» Items
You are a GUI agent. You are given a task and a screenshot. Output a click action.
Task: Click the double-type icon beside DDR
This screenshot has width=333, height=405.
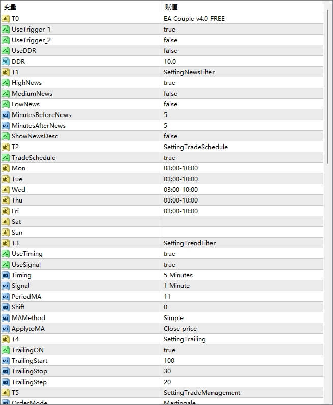tap(6, 62)
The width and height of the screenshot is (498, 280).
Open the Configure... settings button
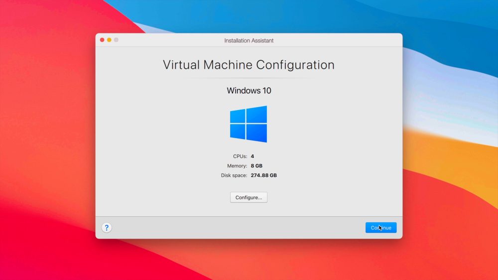coord(249,197)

» Given exercise
Reproduce all of the material above line for line, omitting the pictures.

» Finished exercise
You are a GUI agent. You are given a task and a screenshot. Output a click action.
Task: Click the double-type icon beside DDR
This screenshot has width=333, height=405.
tap(6, 62)
The width and height of the screenshot is (498, 280).
Open the Configure... settings button
coord(249,197)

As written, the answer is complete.